Number one: Travel in packs. Do not spread out over the playing area (in this case half of a basketball court). Rather, run as closely to the other players as possible and cling to them when you feel you are falling behind. In most cases, the ball is moving in a circular orbit around the centre of the pitch so it is fine to be the last one in the line because soon the ball will come back to you.
Number two: When the ball bounces and it goes over your head, which is to be expected since heads are hardly a metre above the ground, wave your hands up to stop the ball like you would bat a balloon. Preferably do this with a number of other players so that your strength is combined and you can hold the ball above your heads together as you run around in circles.

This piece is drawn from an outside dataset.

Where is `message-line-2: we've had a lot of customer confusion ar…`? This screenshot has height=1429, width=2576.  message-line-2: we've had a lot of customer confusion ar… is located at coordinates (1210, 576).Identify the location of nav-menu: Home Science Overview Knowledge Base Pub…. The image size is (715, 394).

Number three: Score whenever you can. The ball must enter the miniature goal. It does not really matter if it is your team's or the other team's because the people on the sides of the pitch will cheer regardless and you will be able to do a victory wiggle-dance and your friends in the stands will make a noise on their vuvuzelas.
Number four: Shaking hands is overrated. It is much better to hug and pat the other players. This can be done at any time of the game and is allowed to interfere with the normal course of play. The ball will still be there when the hugging and patting ceremonies are completed.

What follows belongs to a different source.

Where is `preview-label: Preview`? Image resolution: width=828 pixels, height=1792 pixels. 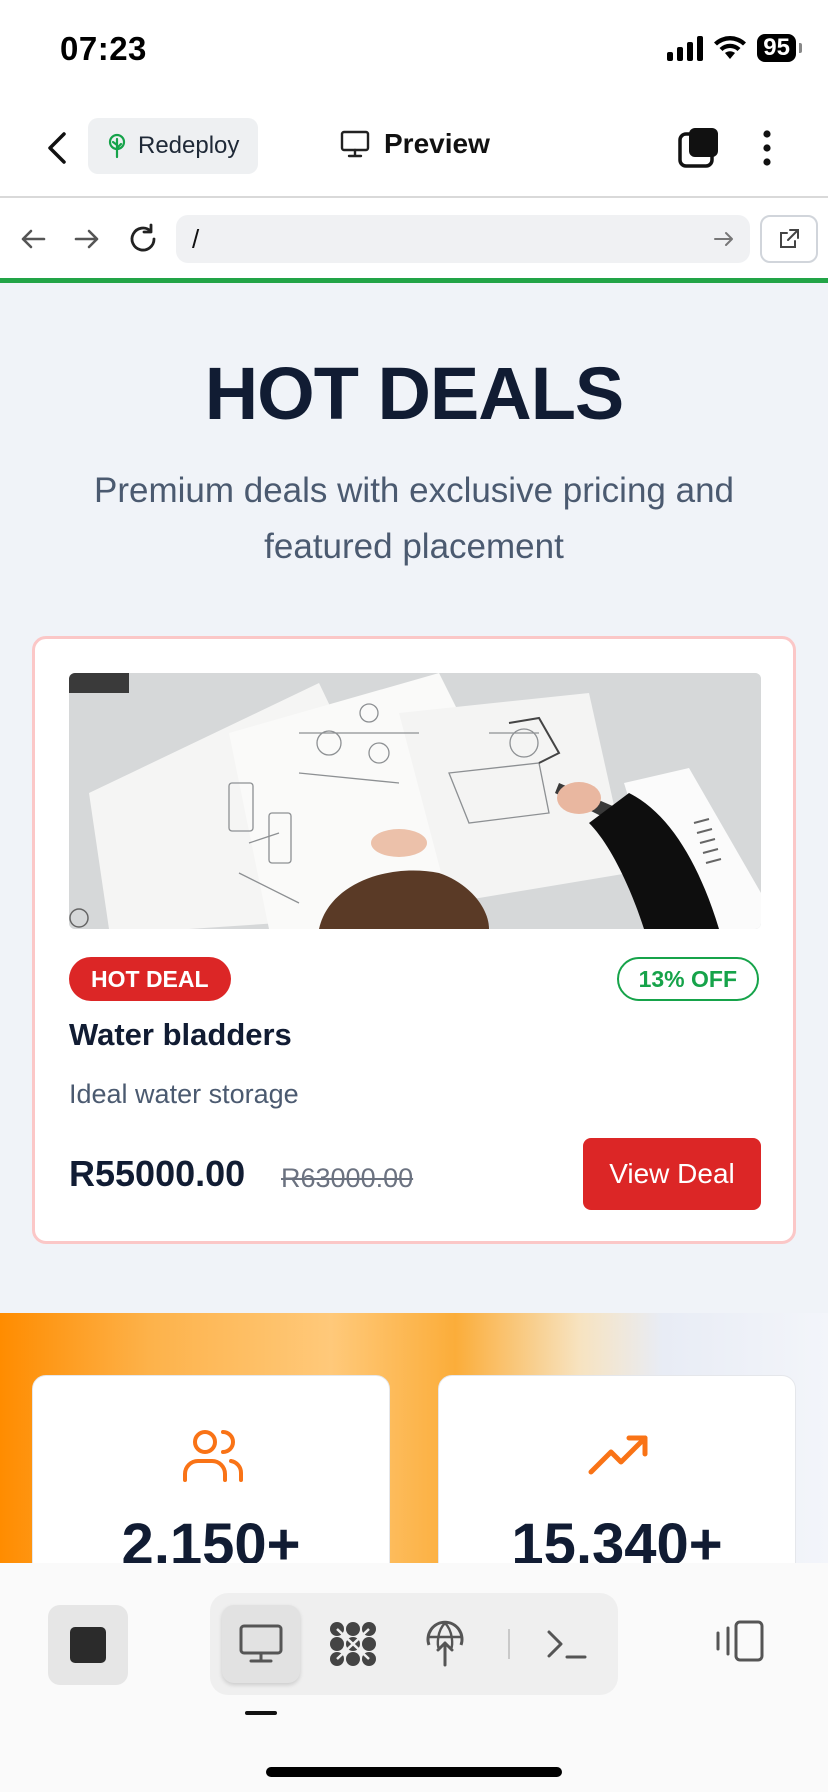 preview-label: Preview is located at coordinates (437, 144).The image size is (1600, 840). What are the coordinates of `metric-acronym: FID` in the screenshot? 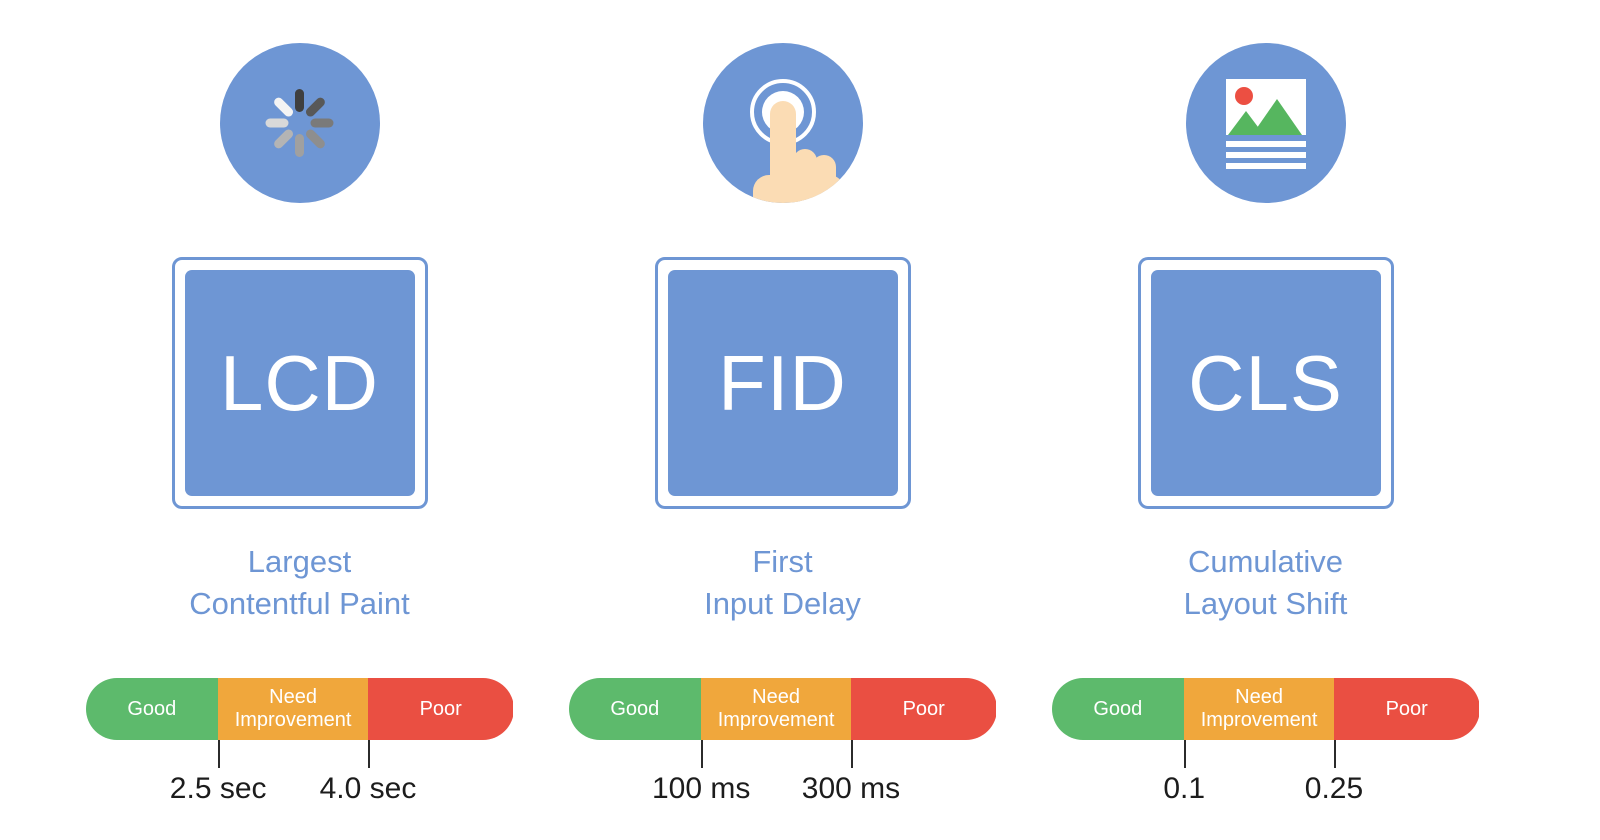 It's located at (782, 383).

Number five: Follow the ball at all costs. It does not matter if the ball has escaped the bounds of the pitch, this does not mean that play must cease. If it goes under a spectator's chair you must feel free to play between the spectator's legs, alternately, you can ask for the the spectator to assist. Momentum must be maintained at all times, so there is no need to stop if the ball has been momentarily lost. Continue running and bouncing around the other players until the ball is found and reenters play.

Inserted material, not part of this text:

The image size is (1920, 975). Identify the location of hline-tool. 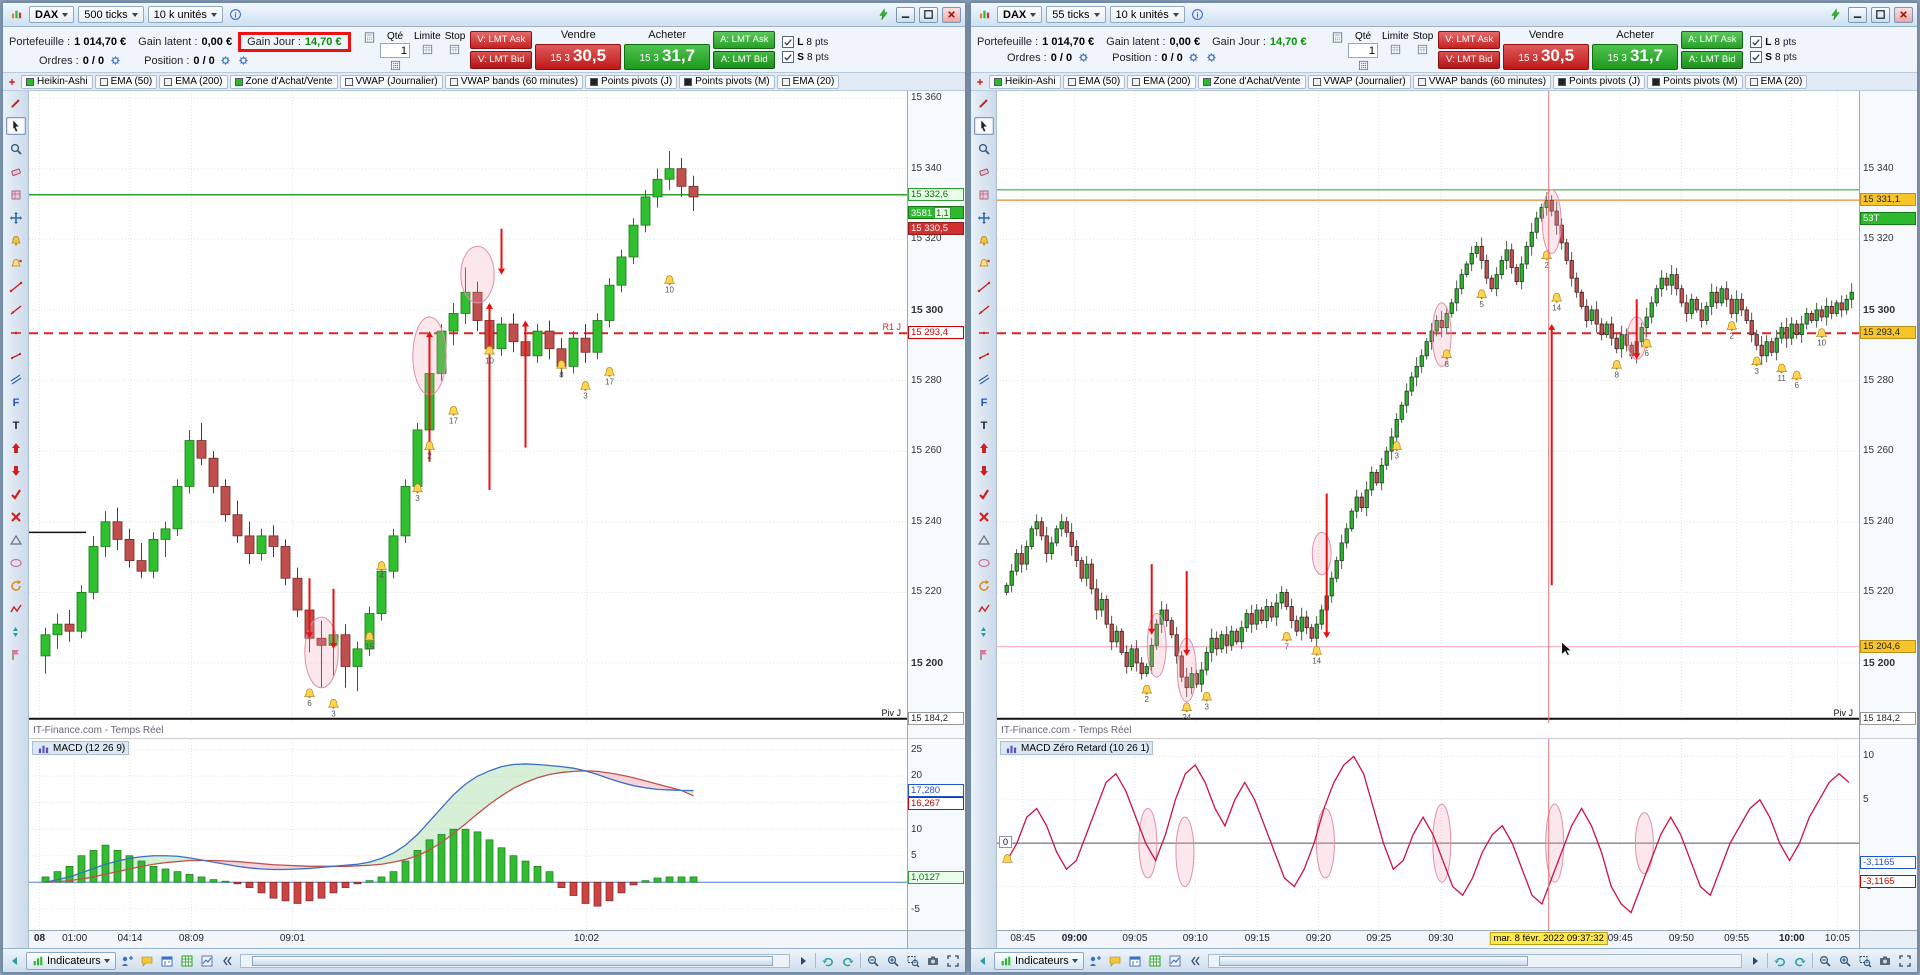
(984, 333).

Number six: Distractions are welcome. Should a fun song start playing over the PA system, it is fine to abandon the ball and dance (even if you are the only one on the pitch doing so). It is better to do this with a friend so that you can hold hands and swing around and dance together. Do not worry if the rest of the players run the ball into your path; they will play around you and might join in before returning to the ball.
Number seven: The game does not start still you start playing. If the ref throws the ball down but you are not ready or do not know what to do, just stand around until you are confident. Eventually something will click and you'll realise you must run after the ball, and then you must go go go. But before then, you won't be in anyone's way and are bothering no one, so just relax and stare off into space for inspiration.
My director and I sat for an hour, transfixed, as one team after the other tumbled down the stands and over each other onto the pitch. They fell, they rolled, they ran with their hands waving in the hair and followed instructions like only a troupe of kiddies can. It was ah-sum.